There's some really good material in The Butterfly Effect, especially considering that the script was written seven years ago, when its creators were significantly younger men. Of particular note are the scenes with Stoltz, who plays the deranged "fuckbag" father of a couple of Evan's friends. Still as boyishly handsome as Kutcher, Stoltz makes a curious choice for a child pornographer--complete with twisted "Robin Hood" scenarios--which adds a dizzying sense of fear to his portrayal.

It's also fair to praise the work of Kutcher (in his dramatic debut) as well as Amy Smart, who plays Kayleigh, the "grown-up" version of his childhood sweetheart (and, for you Jungians, his Anima).
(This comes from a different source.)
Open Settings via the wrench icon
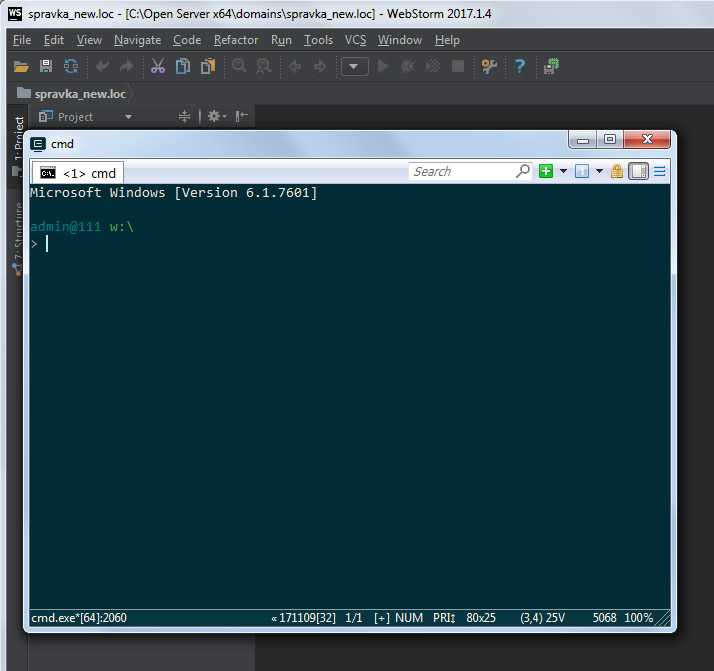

Each time Evan messes with the past, he creates a new scenario for himself and a new path for Kayleigh, who becomes, variously, a hard-luck waitress, a sorority bimbo and a ruined junkie prostitute. Smart is splendid in her transformations, even when she and Kutcher admittedly get bogged down by the sometimes chuckle-worthy heavy-handedness of the direction.

It's no perfect movie. Kind of like Johnny Depp's appraisal of America, it often behaves like a puppy that feels obliged to growl and gnash its teeth in frightened self-importance. The dynamic among Evan, Kayleigh's malevolent brother Tommy (William Lee Scott) and cracked-up friend Lenny (Elden Henson) becomes increasingly silly until it throws up its hands and goes for the laugh. Much of the "tough talk" here is just plain hilarious, and when Evan goes to prison, it's not mere rape to be feared but rape by evil skinhead Nazis. (Thankfully, there's a demographic-pleasing Latino Christian on hand to help out.) Actually, though, since elements like the fraternity bullshit come off feeling so much like real life in some circles (Gruber attended USC), much can be forgiven. As a thriller, The Butterfly Effect is iffy and uneven, but as a portrait of a people, it's effective and intriguing.